Tra aumento dell’Iva sì o no, la maggioranza sta dando in questi giorni messaggi confusi agli italiani e al mondo, tutti incerti se la tassa sui consumi aumenterà o meno nei prossimi mesi, e cosa succederà con la previsione ormai quasi matematica di un disastro economico tra la seconda metà del 2019 e la prima metà del 2020.
In questa situazione, vista dall’esterno, l’Italia sembra scivolata negli ultimi cinque-sei anni da uno stato di nevrosi a uno di pura psicosi. La nevrosi era quella di Matteo Renzi che ha sottoposto il paese a una cura intensiva di annuncite acuta: durante il suo governo sembrava che tutti i problemi dell’Italia sarebbero stati risolti con l’ultimo twitter, con l’ultima idea geniale del governo, con l’ultima facile scorciatoia a cui – chissà perché – nessuno prima aveva pensato.

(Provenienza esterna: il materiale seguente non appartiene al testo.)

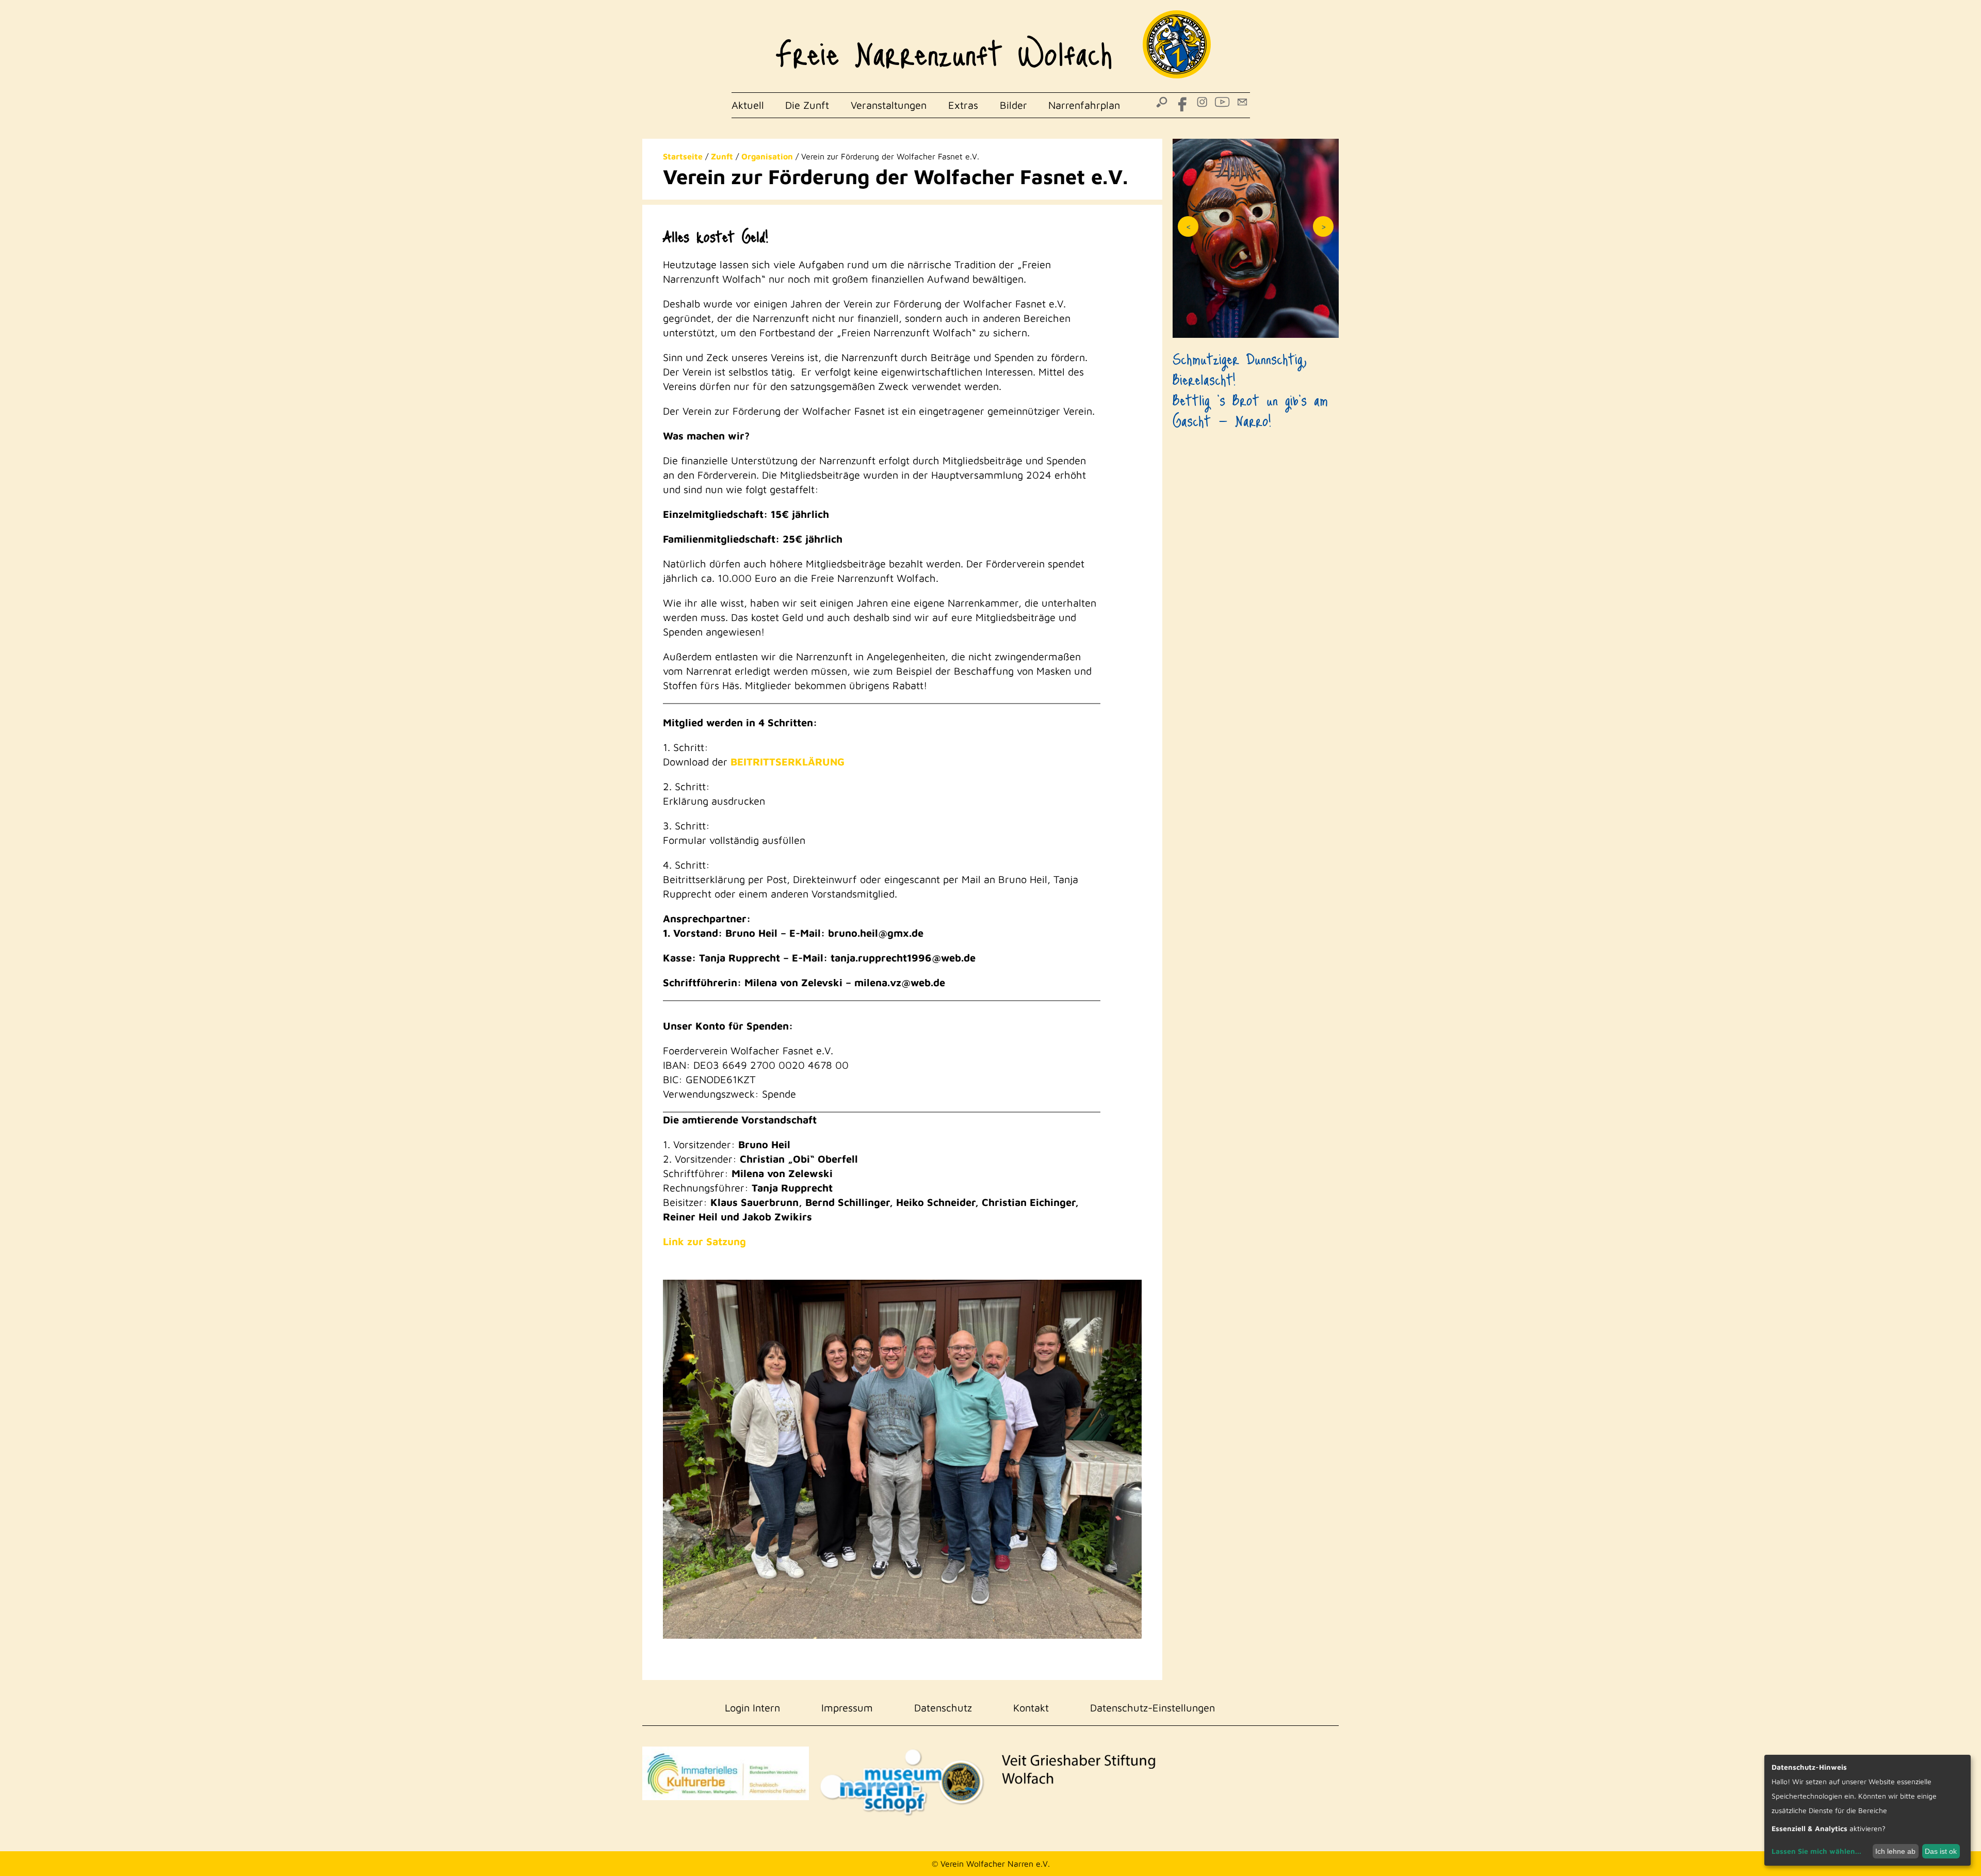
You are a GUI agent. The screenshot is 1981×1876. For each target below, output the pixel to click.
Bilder (1013, 105)
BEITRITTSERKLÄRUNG (787, 762)
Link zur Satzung (704, 1241)
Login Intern (752, 1708)
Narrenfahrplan (1084, 105)
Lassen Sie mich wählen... (1816, 1851)
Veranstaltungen (889, 105)
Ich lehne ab (1895, 1851)
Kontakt (1031, 1708)
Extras (963, 105)
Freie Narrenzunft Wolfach (943, 46)
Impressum (847, 1708)
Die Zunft (807, 105)
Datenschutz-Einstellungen (1152, 1708)
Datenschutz (943, 1708)
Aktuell (748, 105)
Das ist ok (1941, 1851)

Ma dietro la nevrosi c’era una percezione reale: che il paese aveva problemi sempre più insormontabili e che qualcosa andava fatto presto, anche se magari non bene. La distanza tra le promesse e la pochezza dei risultati fece cadere Renzi.
Dopo di lui però, nell’ultimo anno scarso alla nevrosi si è sostituita la folle mancanza di percezione della realtà. Il governo scombinato M5s e Lega semplicemente non pensa di risolvere i problemi in maniera concreta ma solo con l’intervento della formula magica “l’abbiamo fatto”, indifferente al fatto di cosa stia accadendo nella realtà.

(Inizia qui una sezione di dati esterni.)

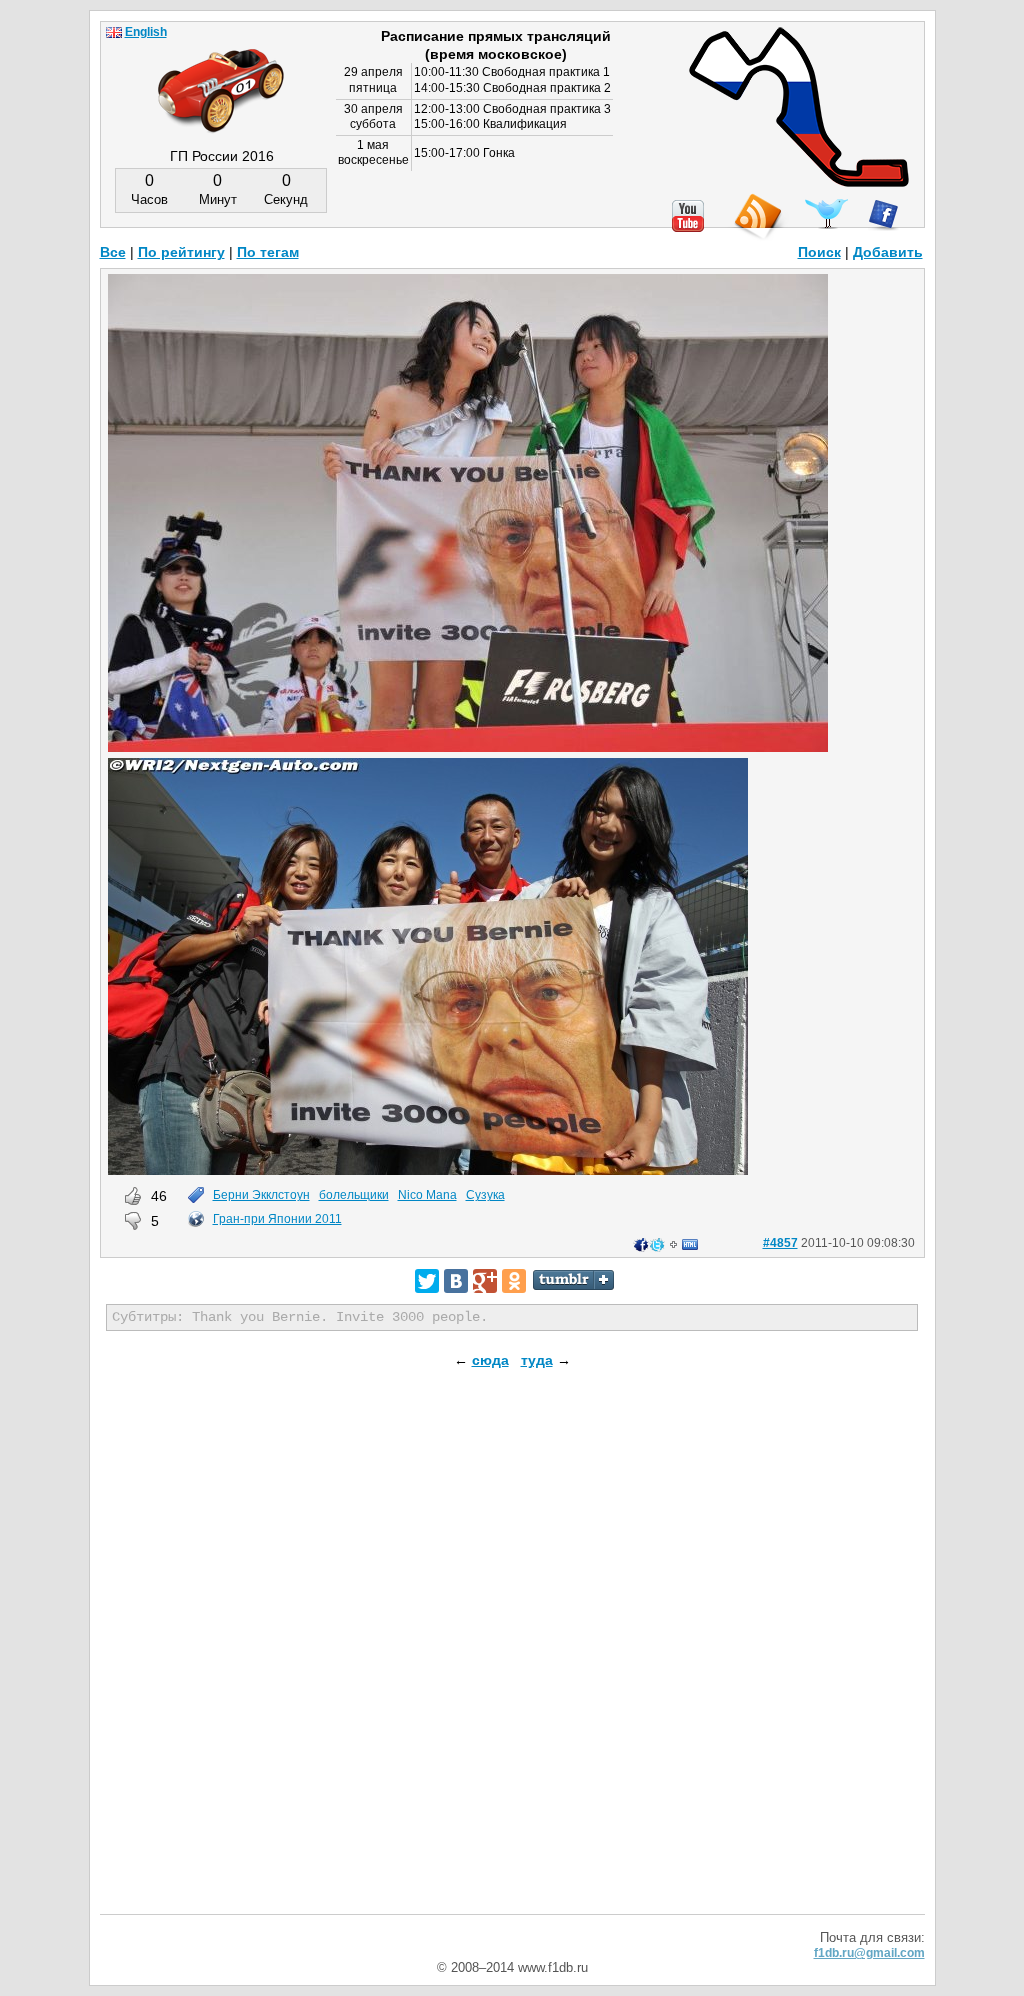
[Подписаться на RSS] (757, 217)
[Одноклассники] (514, 1281)
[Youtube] (688, 216)
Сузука (485, 1195)
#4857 (780, 1243)
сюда (490, 1360)
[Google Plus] (485, 1281)
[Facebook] (883, 215)
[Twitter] (427, 1281)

Il ponte Morandi di Genova è crollato e dopo un anno il moncone è ancora lì, incerti se conservarlo o abbatterlo, ma non è un problema perché (e purché) non li si veda e non appaia nelle coscienze. Il reddito di cittadinanza non è arrivato né potrà mai arrivare, ma non importa, perché è solo l’annuncio che conta. Gli immigrati clandestini non sono stati cacciati, non potranno esserlo, e anzi quest’anno aumenteranno, ma non importa perché la posa truculenta contro lo straniero è ciò che conta.
Cioè dal nevrotico “risolviamo tutto subito” si è passati allo psicotico “abbiamo risolto tutto perché l’abbiamo detto”.
Di certo i problemi dell’Italia, economici e non solo, stanno aumentando a vista d’occhio e andrebbero affrontati di petto, senza nevrosi o psicosi. La questione del deficit pare solo l’ultima manifestazione esterna di problemi più profondi e più gravi. L’Italia va cambiata radicalmente, il debito pubblico è l’ultimo segno di un fallimento generale del sistema. Forse è questo a cui Salvini pensa agitando l’idea dell’uomo forte.
Non è possibile pensare a governi tecnici. Essi erano soluzioni “tecniche” quando il quadro politico di riferimento era chiaro. Ciampi nel 1993 rimise a posto i conti ma dietro di lui Scalfaro aveva un’idea chiara della direzione generale del paese e all’esterno c’era un quadro politico chiaro; la guerra fredda era finita e gli Usa governavano tutto senza opposizioni.
Con il senno di poi l’esperienza del governo tecnico Monti era un fallimento sul nascere. Il quadro internazionale non era cristallino, e neppure quello interno era chiaro visto che era totalmente finito il sistema costituzionale del 1948, con le sue leggi scritte (equilibri certosini fra poteri onde evitare centralizzazioni) e non scritte (veto agli estremi, destra e sinistra, dal governo).
La reazione di Renzi, di pancia, istintivamente giusta, ma non digerita e ragionata, era la nevrosi: tutto si può risolvere rapidamente. Oggi, davanti al fallimento della velocità, si è passati appunto alla psicosi: i problemi si risolvono solo con la loro proclamazione.
Gli alieni di M5s (la giungla non c’è) e il richiamo alla forza bruta di Salvini (dalla giungla si esce urlando), da un lato gettano l’Italia nel prossimo precipizio, dall’altro aprono uno spazio a qualcuno che proponga una nuova grande visione del paese, entro la quale tutti problemi prendano una dimensione diversa.
Intanto sembra che i vecchi Stati nazionali, nati in Europa due secoli fa, non abbiano ancora realizzato di essere vecchi. Nuove costruzioni statuali stanno nascendo: le città stato multietniche come Singapore, i progetti geo-economico-politici come gli Usa o la Cina del partito-Stato. In realtà l’Unione Europea oggi regge i vecchi stati nazionali, senza Ue molti di essi si sfascerebbero.
Oltre al Regno Unito, dove le pulsioni centrifughe di Scozia, Galles e Nord Irlanda verso l’Inghilterra aumentano in proporzione con le pulsioni inglesi al Brexit, c’è la Spagna con la sua Catalogna… e c’è l’Italia che senza Ue non resisterebbe le spinte opposte di Sud e Nord, e tornerebbe a spaccarsi.
L’Italia può essere salvata solo con un importante progetto politico di lungo termine.